А вот настоящий старичок Элиот Эрвитт подписывает свои книги — почти такой же забавный, как некоторые из его фотографий. На его фото собаки часто становятся похожими на своих хозяев (или наоборот). В результате фотограф тоже становится похожим на свои фото. Рядом припаркована пенсионная опорная тележка.
Снова сбежались фотографы, вот Сальгадо изящно щелкает вечной «лейкой». Нет, это не Сальгадо, а просто человек, похожий на него, с такой же ослепительной, словно нимб, лысиной. Рядом — испанский фотограф, тоскливо ждущий клиентов во время автограф-сессии, чудовищно копирует Стенли Грина с его пилоткой, брутальностью, бородкой и хрипотцой. А вот и сам Стенли в окружении свиты. Вот и Ольга Львовна (Свиблова) в своем мельтешащем и никого-не-видящем режиме, узнаваемая по ожерелью и оправе очков.
Весь фотомир пародирует и мимикрирует сам себя, отчаянно корчась в гримасе повторений, вежливых улыбок и разговоров с самим собой.

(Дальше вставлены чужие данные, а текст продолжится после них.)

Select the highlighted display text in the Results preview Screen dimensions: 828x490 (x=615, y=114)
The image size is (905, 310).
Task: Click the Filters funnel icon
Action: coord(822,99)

Где же можно забаррикадироваться от этой красоты? Мне захотелось просить защиты у местных сил. На лодке было гораздо спокойнее — там, под низким потолком собрались маленькие книгоиздатели, которых экономическая волна не донесла до снобского дирижабля. Лодку иногда раскачивало, или это был эффект морской болезни от перенасыщения изображениями.
В фотокнижном мире, однозначно, больше жизни, чем в ископаемой и стерильной галерейной настенности. В нем воздвигаются сложные повествования и нарративы, постмодернистские монологи, архивные изыскания, дигитальные трансформации и кустарные безделки. Хороших книг очень много, и их все хочется утащить к себе в норку, чтобы там долго и с удовольствием в одиночку разглядывать. Кажется, книги — это единственное, куда можно спрятаться, чтобы не разговаривать с этими людьми. Но удивительно: чтобы действительно что-то понять про хорошую современную книгу, нужно оросить продавца десятком вопросов, не освещенных в самой книге. Если при взгляде на книгу все понятно, значит, книга либо не удалась, либо несовременна.
Но книг слишком много, и какая из них действительно хорошая, разгадать сложно. В момент продумывая этой мысли я снова ощутил качание лодки и чудовищно и неосторожно забрызгал рвотой прилавок каких-то национальных рукодельных малотиражек.